Dark Hotel Wi-Fi attack sucks data from business elite

A sophisticated, previously undetected attack has been targeting the computers of business executives in Asia for the past seven years. Known as Dark Hotel the attack hijacked hotel Wi-Fi connections to steal data from computers and spy on top-ranking business people.

Hackers used vulnerabilities in hotel Wi-Fi networks to stalk specific targets around the world. Those targeted include CEOs, senior vice presidents, sales and marketing directors and research and development staff at companies ranging from electronics manufacturers to pharmaceuticals.

Kaspersky Labs, which uncovered the attacks, said that 90 per cent of people affected live in Japan, Taiwan, China, Russia, South Korea and Hong Kong. Since 2008 several thousand people have been infected. The attack, which is hidden on hotel Wi-Fi networks, only targets a pre-set list of business people with most hotel visitors not affected. The first detection of the Dark Hotel threat is detailed in a Kaspersky Labs report.

The Dark Hotel attack is made up of a number of components, with different versions being used over the years it has been active. All the tools are installed using a hijacked hotel Wi-Fi network and appear to be legitimate software downloads and updates. Kaspersky said they were found either in torrent bundles, infected links or in spear-phishing emails.
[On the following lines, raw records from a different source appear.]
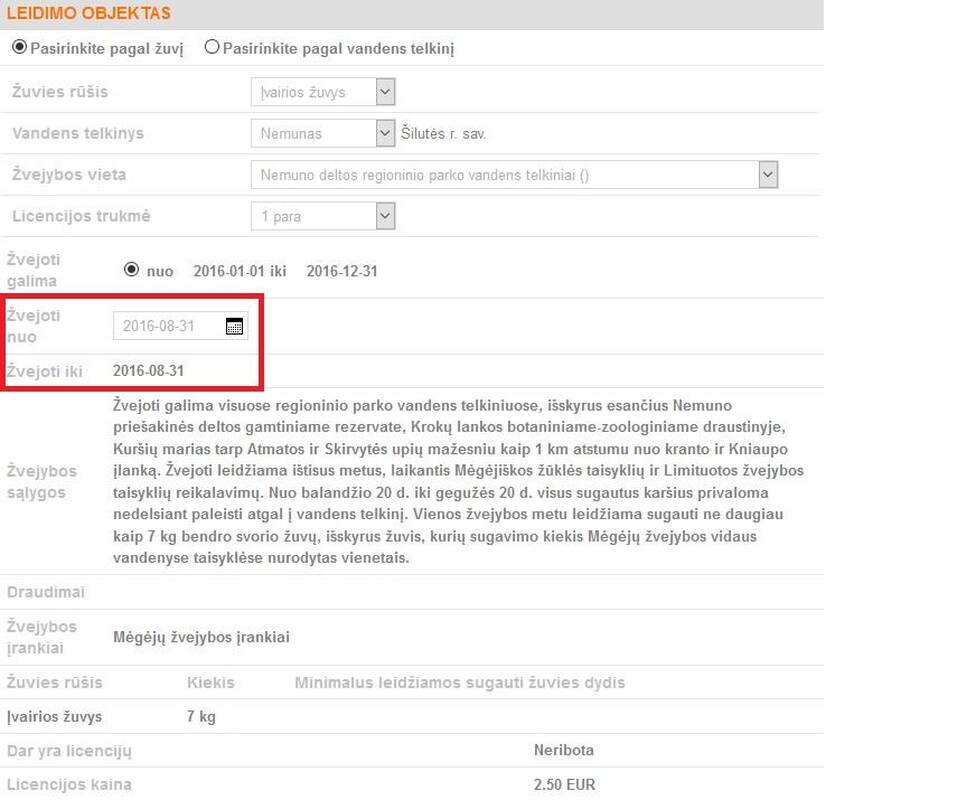Click the 2016-12-31 end date in Žvejoti galima
The image size is (976, 800).
click(342, 271)
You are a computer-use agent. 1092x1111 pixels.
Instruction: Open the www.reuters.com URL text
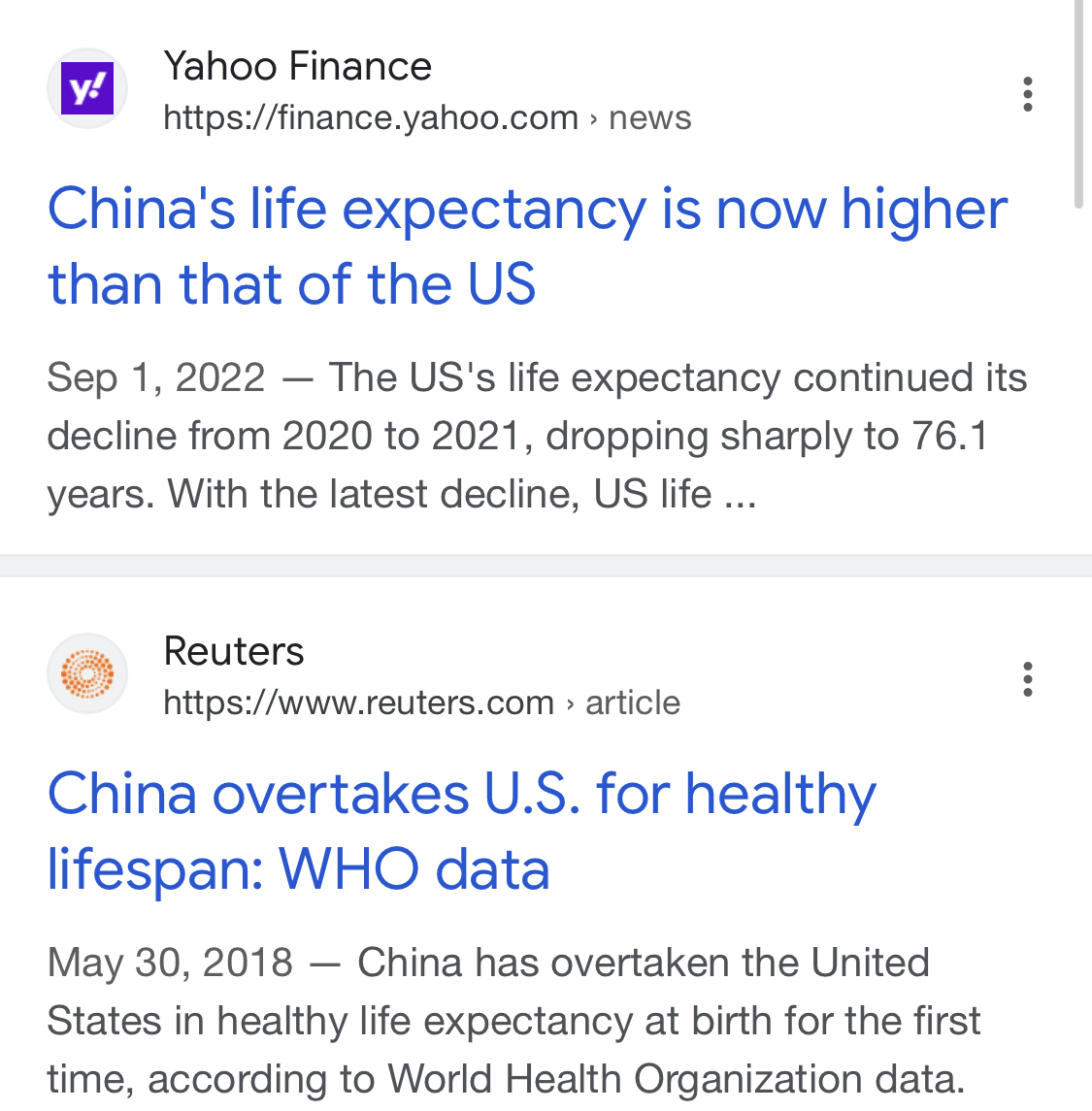(x=358, y=703)
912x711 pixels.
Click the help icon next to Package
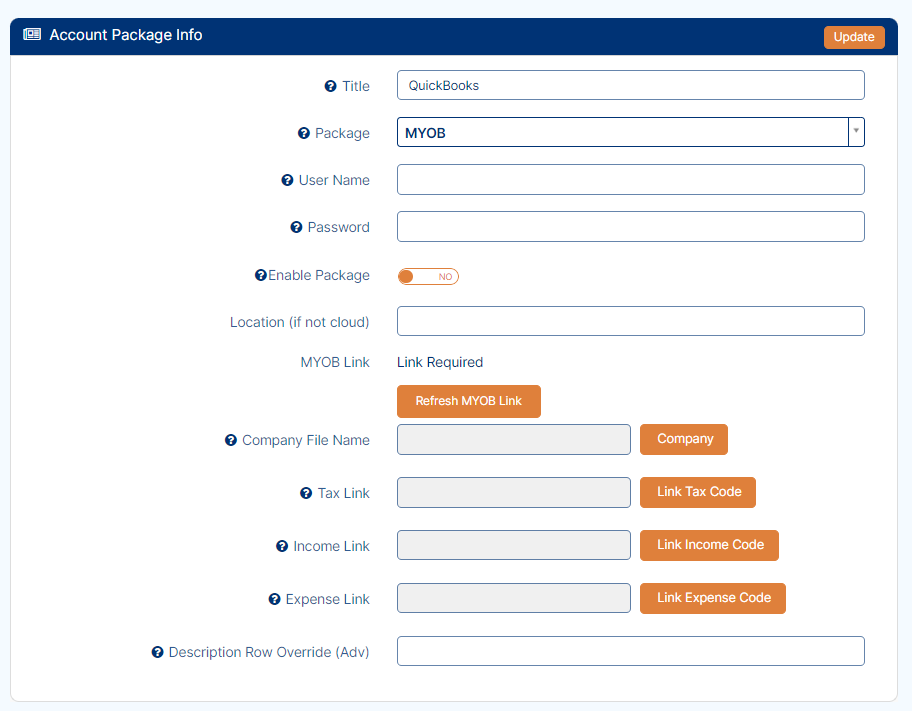click(304, 133)
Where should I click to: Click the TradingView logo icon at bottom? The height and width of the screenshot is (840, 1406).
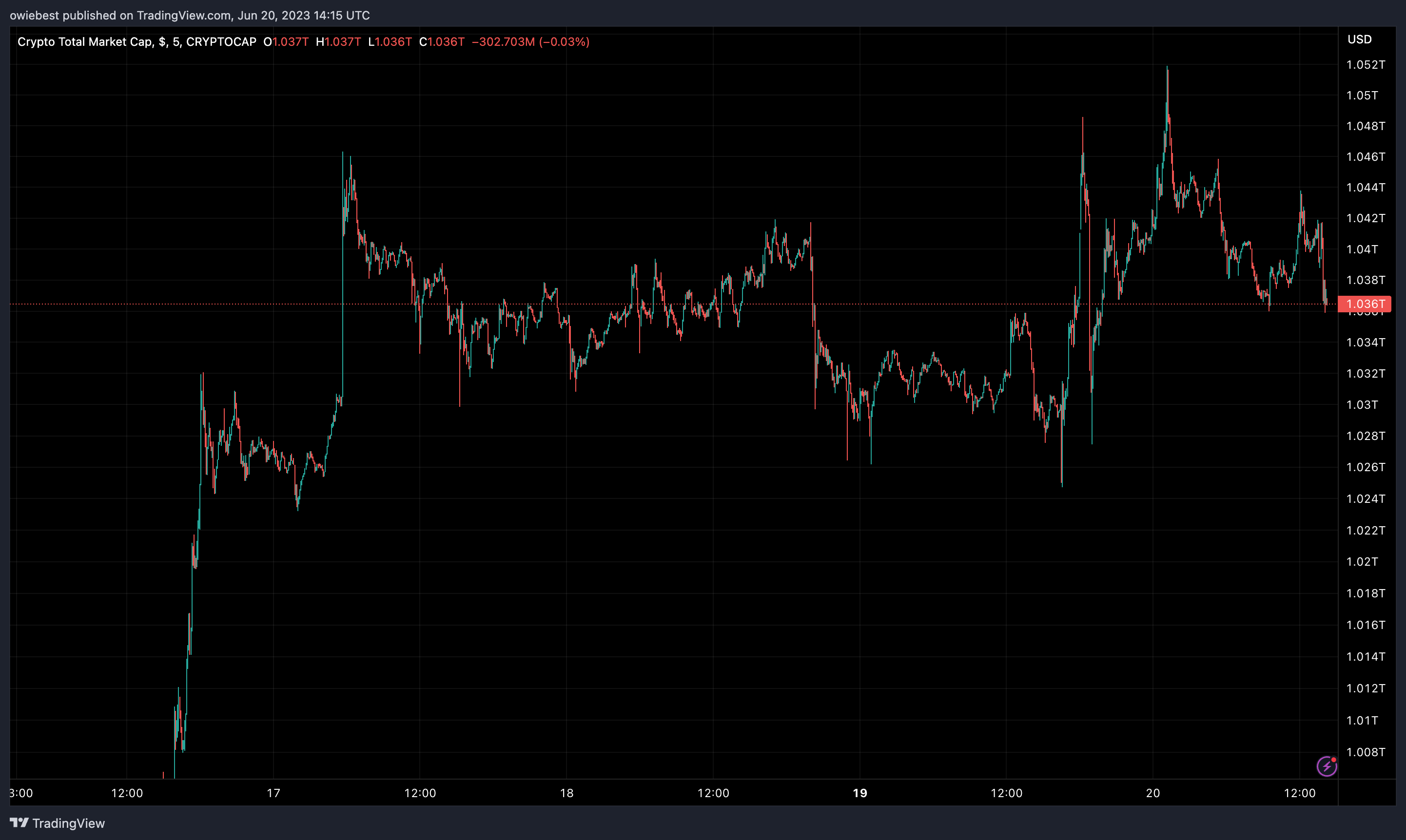(19, 822)
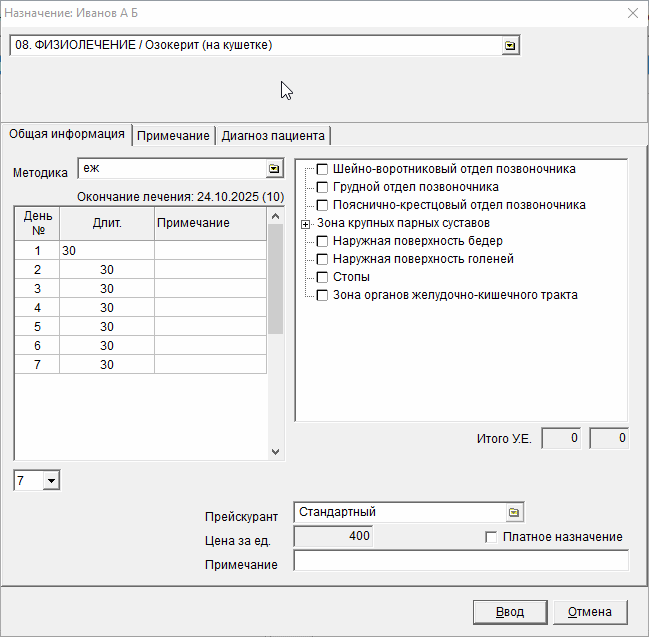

Other, more advanced tools such as key loggers are then downloaded to a victim’s computer once the initial infection has been completed.

An information stealing component sends sensitive and confidential information from an infected computer to the Dark Hotel command and control servers. Information is likely to include passwords stored in Internet Explorer, Firefox or Chrome for services such as Twitter, Facebook, Gmail, Microsoft Live Mail and other web based email and cloud storage services. Oddly the data stealing module will terminate itself on Windows machines where the default language is set to Korean. It is not yet clear why it does this.

Dark Hotel is part of a growing trend to target specific high-profile people with valuable information. As well as high-ranking executives at electronics and pharmaceutical companies the attacks have also targeted chemical companies, automotive manufacturers, defence companies, law enforcement and military and non-governmental organisations.

Use of hotel Wi-Fi networks to launch the attack should come as no surprise. Security experts have previously warned that public Wi-Fi networks are inherently unsafe, with hackers easily able to launch attacks. The Dark Hotel threat marks itself out both in its sophistication and by how it targets specific people.

“The targeting of top executives from various large companies around the world during their stay at certain Dark Hotels is one of the most interesting aspects of this operation,” Kaspersky noted in its report.

“The exact method of targeting is still unknown – for instance, why some people are targeted while others are not. The fact that most of the time the victims are top executives indicates the attackers have knowledge of their victims’ whereabouts, including name and place of stay. This paints a dark, dangerous web in which unsuspecting travellers can easily fall.”